:: Data supplied

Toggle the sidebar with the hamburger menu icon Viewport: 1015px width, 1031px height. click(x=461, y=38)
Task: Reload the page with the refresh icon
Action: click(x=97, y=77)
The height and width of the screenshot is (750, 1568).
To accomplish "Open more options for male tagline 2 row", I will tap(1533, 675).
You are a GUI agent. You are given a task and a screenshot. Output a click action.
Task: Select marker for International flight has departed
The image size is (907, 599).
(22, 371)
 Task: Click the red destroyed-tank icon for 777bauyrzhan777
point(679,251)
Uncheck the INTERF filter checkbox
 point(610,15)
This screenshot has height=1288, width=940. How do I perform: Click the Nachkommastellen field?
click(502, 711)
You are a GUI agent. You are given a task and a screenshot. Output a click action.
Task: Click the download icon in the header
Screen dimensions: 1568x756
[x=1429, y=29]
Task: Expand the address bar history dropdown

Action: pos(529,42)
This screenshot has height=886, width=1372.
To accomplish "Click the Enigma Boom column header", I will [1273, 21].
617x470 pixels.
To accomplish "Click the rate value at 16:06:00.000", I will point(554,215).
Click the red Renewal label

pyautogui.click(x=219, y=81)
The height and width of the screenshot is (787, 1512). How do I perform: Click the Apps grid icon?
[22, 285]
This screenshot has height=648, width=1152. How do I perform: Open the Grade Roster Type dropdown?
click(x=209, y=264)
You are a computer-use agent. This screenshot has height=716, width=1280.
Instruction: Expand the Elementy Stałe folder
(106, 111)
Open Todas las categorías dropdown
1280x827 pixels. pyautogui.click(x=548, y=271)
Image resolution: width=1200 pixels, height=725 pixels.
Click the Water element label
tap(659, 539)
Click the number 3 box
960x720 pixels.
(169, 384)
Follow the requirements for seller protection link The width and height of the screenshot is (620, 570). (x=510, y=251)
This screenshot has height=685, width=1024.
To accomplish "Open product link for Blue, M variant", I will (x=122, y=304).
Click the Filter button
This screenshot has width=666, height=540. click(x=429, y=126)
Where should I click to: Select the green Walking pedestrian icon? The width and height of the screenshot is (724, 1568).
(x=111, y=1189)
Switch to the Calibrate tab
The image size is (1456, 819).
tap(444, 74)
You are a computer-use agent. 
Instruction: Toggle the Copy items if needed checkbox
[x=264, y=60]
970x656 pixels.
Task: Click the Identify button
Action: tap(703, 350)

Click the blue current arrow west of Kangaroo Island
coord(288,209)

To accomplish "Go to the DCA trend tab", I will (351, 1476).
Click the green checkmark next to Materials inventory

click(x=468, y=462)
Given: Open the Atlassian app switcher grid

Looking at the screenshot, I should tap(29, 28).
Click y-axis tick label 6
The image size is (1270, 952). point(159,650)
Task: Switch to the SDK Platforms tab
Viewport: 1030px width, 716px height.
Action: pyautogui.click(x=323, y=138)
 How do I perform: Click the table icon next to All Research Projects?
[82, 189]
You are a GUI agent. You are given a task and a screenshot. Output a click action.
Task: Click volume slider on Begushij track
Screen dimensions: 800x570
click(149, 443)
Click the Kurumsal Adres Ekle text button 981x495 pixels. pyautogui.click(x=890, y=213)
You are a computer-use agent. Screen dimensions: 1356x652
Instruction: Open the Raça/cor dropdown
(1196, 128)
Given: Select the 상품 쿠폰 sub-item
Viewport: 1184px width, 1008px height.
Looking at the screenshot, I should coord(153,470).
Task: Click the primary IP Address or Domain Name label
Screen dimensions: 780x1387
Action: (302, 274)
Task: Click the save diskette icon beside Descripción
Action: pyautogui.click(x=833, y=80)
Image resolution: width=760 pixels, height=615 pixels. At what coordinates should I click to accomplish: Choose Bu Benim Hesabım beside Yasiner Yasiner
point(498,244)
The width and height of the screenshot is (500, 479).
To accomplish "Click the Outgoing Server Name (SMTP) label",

::::

■ Work to complete:
Show every line above that contains the word "This".

■ Output below:
This screenshot has height=1288, width=940. How do I perform: Click the Nachkommastellen field?
This screenshot has height=886, width=1372.
This screenshot has height=648, width=1152. How do I perform: Open the Grade Roster Type dropdown?
You are a computer-use agent. This screenshot has height=716, width=1280.
This screenshot has height=685, width=1024.
This screenshot has width=666, height=540. click(x=429, y=126)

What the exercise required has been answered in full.